» EXCERPTED TEXT:

Uploaded image for project: 'Jenkins'
  1. Jenkins
  2. JENKINS-23850

PATCH: EC2-plugin always starting new slaves instead of restarting existing

      Every time I start a build, Jenkins launches a new slave rather than restarting one of the stopped instances. It is successfully stopping the instance when it hits the idle time.

      During idle, the log shows lots of this (the _check, idleTimeout, stop entries appear once for every instance currently registered):

      Jul 16, 2014 12:40:47 PM hudson.model.AsyncPeriodicWork$1 run
      INFO: Started EC2 alive slaves monitor
      Jul 16, 2014 12:40:48 PM hudson.model.AsyncPeriodicWork$1 run
      INFO: Finished EC2 alive slaves monitor. 1172 ms
      Jul 16, 2014 12:41:53 PM hudson.plugins.ec2.EC2RetentionStrategy _check
      INFO: Idle timeout: edifestivalsapi build slave (i-ce32a08c)

» TASKS TO COMPLETE:
(1) Answer from the EC2-plugin issue report:
(a) What does Jenkins do each time a build is started?
(b) How many milliseconds did the EC2 alive slaves monitor take to finish?
(c) Which instance ID appears in the idle timeout log entry?
(2) Translate this sentence from the EC2-plugin issue report into Spanish: "It is successfully stopping the instance when it hits the idle time."

» RECORDS PROVIDED:
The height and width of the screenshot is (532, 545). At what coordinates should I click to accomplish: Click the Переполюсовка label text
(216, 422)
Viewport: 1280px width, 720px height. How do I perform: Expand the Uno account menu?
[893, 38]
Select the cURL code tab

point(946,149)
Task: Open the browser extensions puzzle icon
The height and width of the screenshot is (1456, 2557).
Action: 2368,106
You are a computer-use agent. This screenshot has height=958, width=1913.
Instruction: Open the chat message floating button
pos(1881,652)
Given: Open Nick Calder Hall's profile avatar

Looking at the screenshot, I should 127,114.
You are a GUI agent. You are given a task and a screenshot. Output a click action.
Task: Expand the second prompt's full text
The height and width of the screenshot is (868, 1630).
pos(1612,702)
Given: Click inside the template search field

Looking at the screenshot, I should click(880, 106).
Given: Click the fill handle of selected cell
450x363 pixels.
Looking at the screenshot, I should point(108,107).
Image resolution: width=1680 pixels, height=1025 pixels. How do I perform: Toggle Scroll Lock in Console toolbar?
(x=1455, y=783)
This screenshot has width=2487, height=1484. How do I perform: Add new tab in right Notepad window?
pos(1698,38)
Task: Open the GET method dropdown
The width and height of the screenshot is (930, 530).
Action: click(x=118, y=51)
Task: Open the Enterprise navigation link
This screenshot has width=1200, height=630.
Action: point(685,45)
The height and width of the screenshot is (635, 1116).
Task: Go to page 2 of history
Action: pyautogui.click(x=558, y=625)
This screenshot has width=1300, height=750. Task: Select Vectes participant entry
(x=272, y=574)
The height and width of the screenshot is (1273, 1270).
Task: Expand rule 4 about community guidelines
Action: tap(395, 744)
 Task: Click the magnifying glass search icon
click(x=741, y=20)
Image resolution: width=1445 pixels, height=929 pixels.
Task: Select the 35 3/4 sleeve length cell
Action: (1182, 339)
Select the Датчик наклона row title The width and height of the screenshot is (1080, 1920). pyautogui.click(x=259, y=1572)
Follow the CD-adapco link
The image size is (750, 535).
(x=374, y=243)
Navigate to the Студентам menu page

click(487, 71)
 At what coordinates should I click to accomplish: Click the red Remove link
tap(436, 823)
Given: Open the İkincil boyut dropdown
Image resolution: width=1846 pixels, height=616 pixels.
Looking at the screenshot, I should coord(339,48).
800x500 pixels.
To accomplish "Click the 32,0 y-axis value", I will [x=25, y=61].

» ANSWERS TO THE PROBLEMS:
(1)
(a) It launches a new slave instead of restarting one of the stopped instances.
(b) 1172 ms
(c) i-ce32a08c

(2) Está deteniendo la instancia correctamente cuando alcanza el tiempo de inactividad.